Companies in their everyday operation use reports (e.g. annual reports) as a channel to communicate information about their performance to their stakeholders with investors (existing and potential), lenders and creditors being in a major target audience. Such reports include not only quantitative data in the form of figures, tables, and ratios, but also provide details regarding the structure of the company, future strategy and prospects, and challenges that the company will face in the future. That is why they operate complementary to other statements such as financial statements, cash flow statements, etc. Through an MCR top management of an entity describes its aims and objectives for the company and elaborates on the strategies in order to achieve them.

It is widely recognised that firms provide proprietary information to various stakeholders and outsiders in an effort to eliminate agency costs and obtain capital on the most favourable terms (Botosan, 1997). Disclosure will be affected by managers’ assessments of the costs and benefits of disclosure (Dye, 1985; Verrecchia, 1983) and has been shown to be associated with firm attributes such as size, internationality, growth, profitability and country of origin (Archambault and Archambault, 2003; Meek et al., 1995; Clarkson et al., 1999; Khanna et al., 2004; Zarzeski, 1996). We focus on the material included in the MCR to explore whether different approaches to the regulation of narrative disclosure impact on the amount and type of information provided.

Narrative information appears to fulfil an important communication role in reports issued either voluntarily or compulsory by business entities. However, MCRs are subject to a range of company and securities law requirements. In the United States of America (USA) and Canada the Securities and Exchange Commission (SEC) has issued a series of directives and codes of practice when preparing such reports and has been active in enforcement of MD&A requirements.

The European Union (EU) supports the importance of MCRs without making them compulsory for an entity to prepare. What is worth noting though is that in UK firms are encouraged to comply with the so-called Operating and Financial Review Statement issued by the Accounting Standards Board (ASB). The particular report is another type of narrative reporting is applied on a voluntary basis and gives directions to companies that would find beneficial in preparing it as to what type of information to include making it useful to their stakeholders.

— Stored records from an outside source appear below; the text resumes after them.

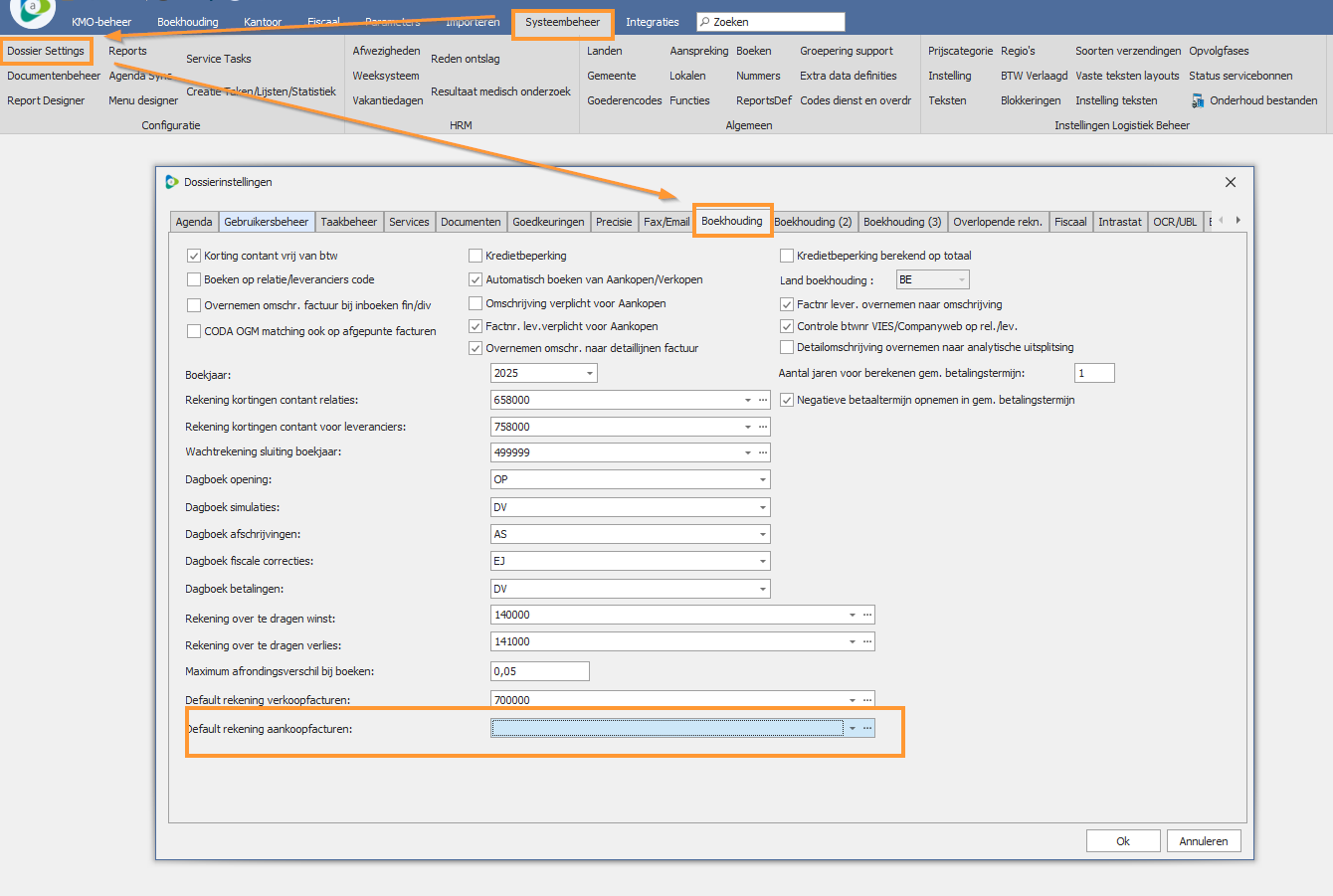Enable the Kredietbeperking checkbox
1333x896 pixels.
pos(476,256)
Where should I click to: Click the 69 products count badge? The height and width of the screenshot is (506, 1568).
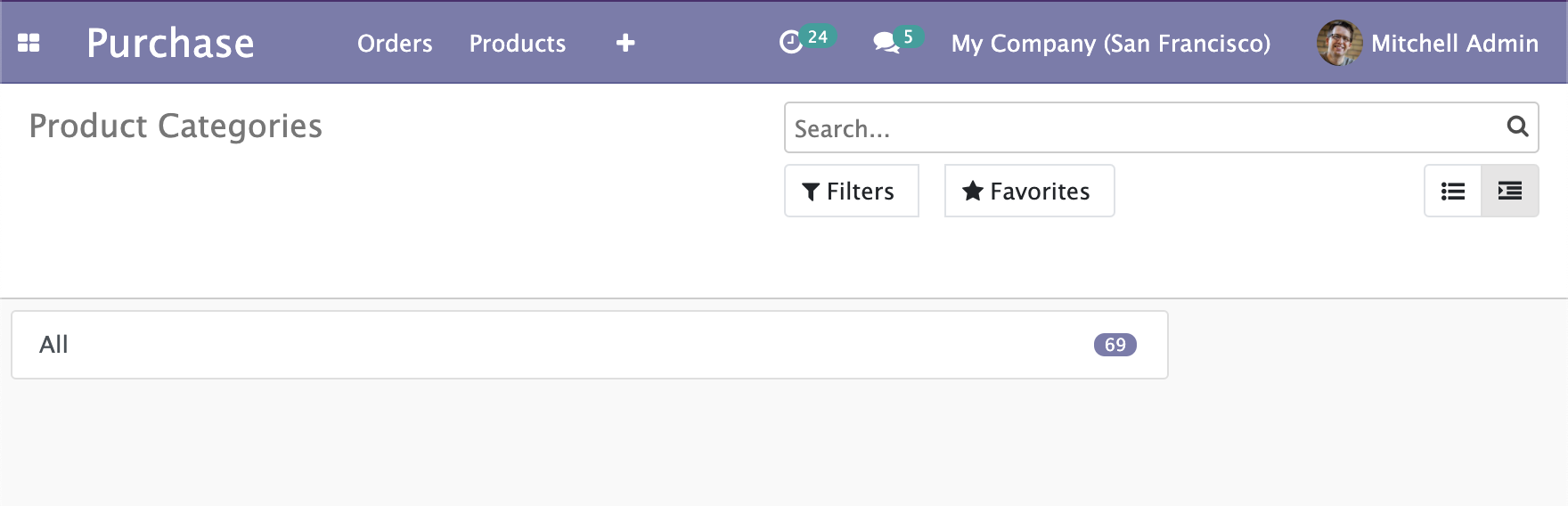[1115, 345]
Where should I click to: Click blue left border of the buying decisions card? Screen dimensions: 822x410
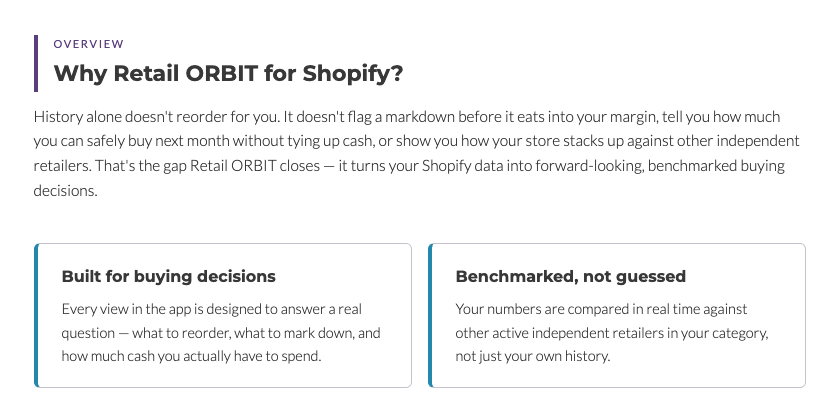click(x=36, y=315)
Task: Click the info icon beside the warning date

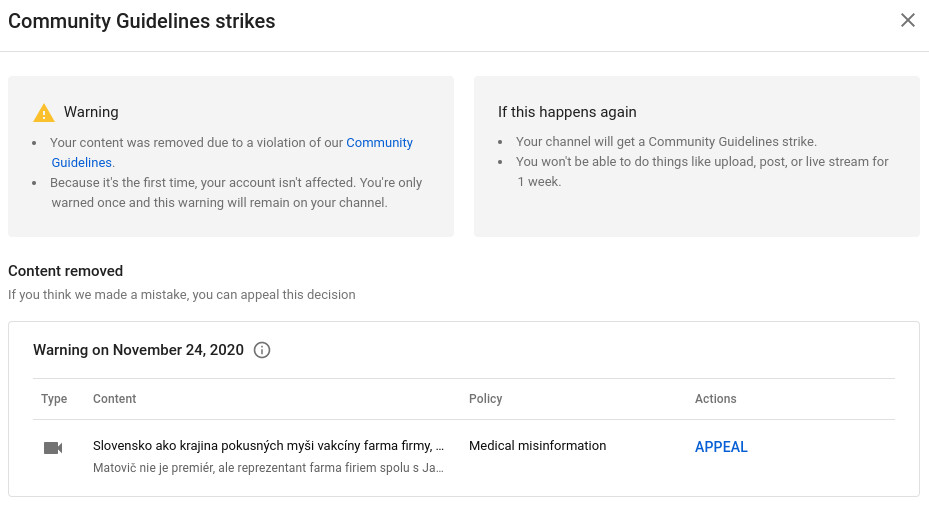Action: coord(262,350)
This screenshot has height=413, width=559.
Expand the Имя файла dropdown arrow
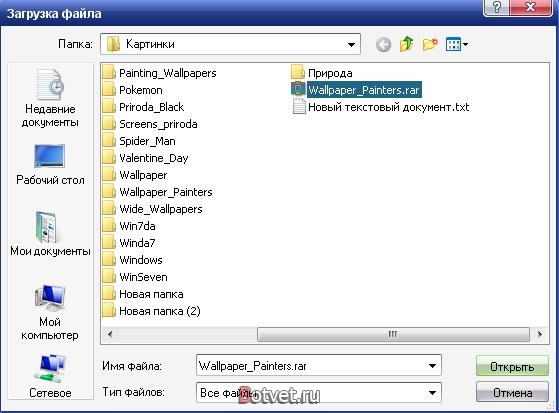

We measured the amount and type of disclosure provided in the MCRs as part of the annual reports prepared by 30 banks from the American continent (specifically USA and Canada) and the European continent (specifically UK, France, Germany, Spain, Italy and Netherland). All firms selected were from the Banking services sector and were selected after screening based on their size and importance to their respective countries. Disclosure was measured using a self-constructed checklist based on the Discussion Paper of Management Commentary disclosure requirements (Garefalakis et al., 2016; Garefalakis and Dimitras, 2016).